Participating in the December roundtable were Colonel Chadwick W. Clark, Director, COIN Training Center-Afghanistan, NTM-A, Combined Security Transition Command-Afghanistan (CSTC-A) and Marine Colonel Sheila Scanlon, Adviser at the Afghan Ministry of Interior.  According to an article on the NTM-A website on a lecture given by Dr.

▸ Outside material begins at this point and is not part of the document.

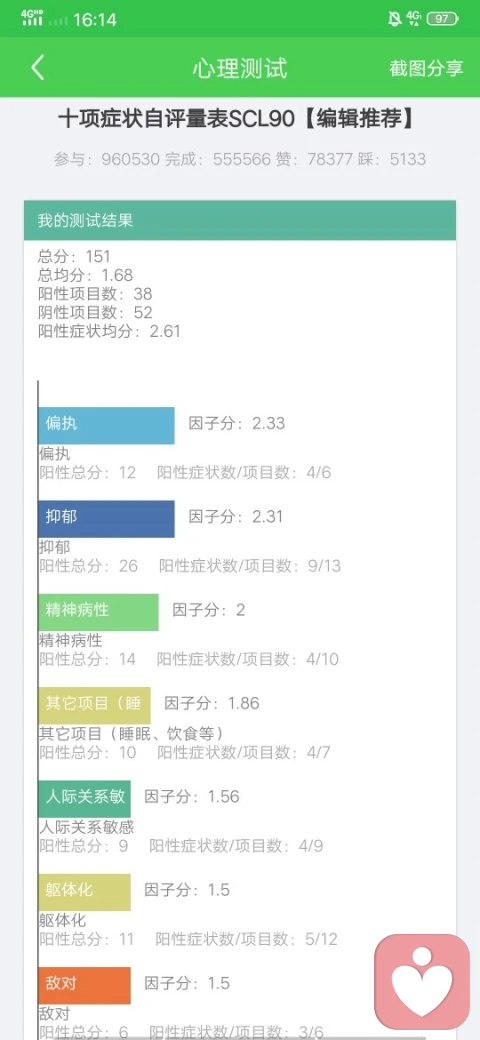Image resolution: width=480 pixels, height=1040 pixels.
Task: Select the yellow 躯体化 bar
Action: pyautogui.click(x=84, y=892)
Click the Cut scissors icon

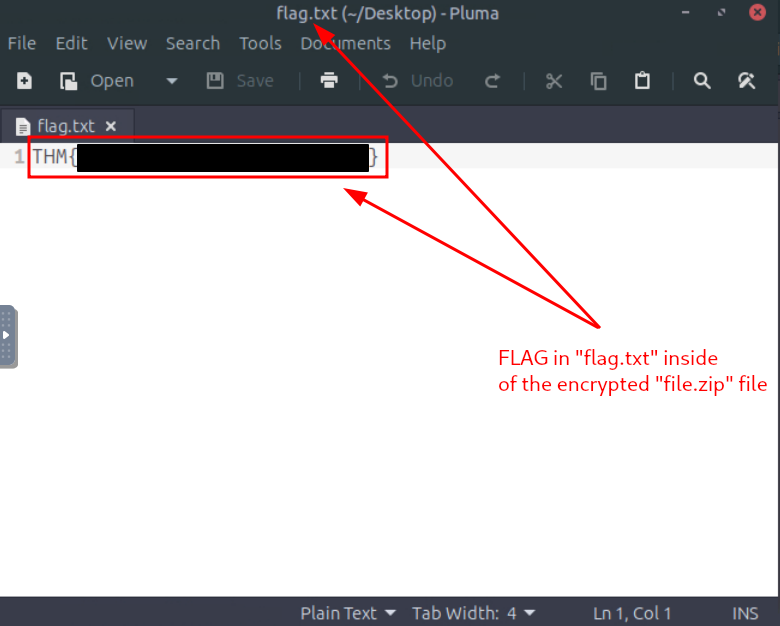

LisaRe Brooks to the Counterinsurgency Leader Course, “FETs are a culturally sensitive means of analyzing and affecting the silent fifty percent of the population that is relatively unstudied.  FETs are NOT a feminist movement.  FETs are geared towards studying Afghan women, figuring out how to improve their lives, and therefore improve the lives of the Afghan families.”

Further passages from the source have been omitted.